Little evidence available on treatments for iatrogenic injury to inferior alveolar or lingual nerves

shutterstock_71305408- skull with ID nerve

The lingual and inferior alveolar nerves are potential at risk of damage during some oral and maxillofacial surgery procedures. Fortunately the majority are temporary, with resolution taking place within 8 weeks.  Injuries of 6 moths or greater are considered permanent and a range of techniques have used.   The aim of this review was to evaluate the effects of different interventions and timings of interventions to treat iatrogenic injury of the inferior alveolar or lingual nerves.

Searches were conducted in the Cochrane Oral Health Group’s Trial Register, Cochrane Central Register of Controlled Trials (CENTRAL), Medline and Embase databases with no restrictions on the language or date of publication.  Randomised controlled trials (RCTs) involving interventions to treat patients with neurosensory defect of the inferior alveolar or lingual nerve or both as sequelae of iatrogenic injury. Standard Cochrane methodological procedures were followed.

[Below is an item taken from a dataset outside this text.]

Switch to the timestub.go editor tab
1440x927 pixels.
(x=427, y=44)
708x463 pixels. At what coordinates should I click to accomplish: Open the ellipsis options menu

  • Two studies that evaluated a total of 26 patients were included.
  • Both studies were considered to be at high risk of bias.
  • Patient-reported altered sensation was partially reported in one study and fully reported in another.
  • Following treatment with laser therapy, there was some evidence of an improvement in the subjective assessment of neurosensory deficit in the lip and chin areas compared to placebo, though the estimates were imprecise: a difference in mean change in neurosensory deficit of the chin of 8.40 cm (95% confidence interval (CI) 3.67 to 13.13) and a difference in mean change in neurosensory deficit of the lip of 21.79 cm (95% CI 5.29 to 38.29). The overall quality of the evidence for this outcome was very low; the outcome data were fully reported in one small study of 13 patients, with differential drop-out in the control group, and patients suffered only partial loss of sensation.
  • No studies reported on the effects of the intervention on the remaining primary outcomes of pain, difficulty eating or speaking or taste.
  • No studies reported on quality of life or adverse events.
  • The overall quality of the evidence was very low as a result of limitations in the conduct and reporting of the studies, indirectness of the evidence and the imprecision of the results.

The authors concluded

There is clearly a need for randomised controlled clinical trials to investigate the effectiveness of surgical, medical and psychological interventions for iatrogenic inferior alveolar and lingual nerve injuries. Primary outcomes of this research should include: patient-focused morbidity measures including altered sensation and pain, pain, quantitative sensory testing and the effects of delayed treatment.


This Cochrane review lists a wide range of reported interventions for treating iatrogenic nerve damage:-

  • Surgical intervention.
    • External neurolysis:
    • Internal neurolysis:
    • Neurorrhaphy:
    • Neuroma excision:
    • Autologous nerve grafting:
    • Tubulization:
  • Laser treatment.
  • Medical treatment.
  • Counselling.

However their detailed searches could only find two RCTs evaluating low-level laser treatment in a small number of patients. Consequently, as the authors suggest there is much work required to reduce or prevent initial damage and to recognise and support those patient who do suffer these injuries. In addition high quality RCTs need to be conducted to identify the most effective procedures.


Coulthard P, Kushnerev E, Yates JM, Walsh T, Patel N, Bailey E, Renton TF. Interventions for iatrogenic inferior alveolar and lingual nerve injury. Cochrane Database of Systematic Reviews 2014, Issue 4. Art. No.: CD005293. DOI: 10.1002/14651858.CD005293.pub2.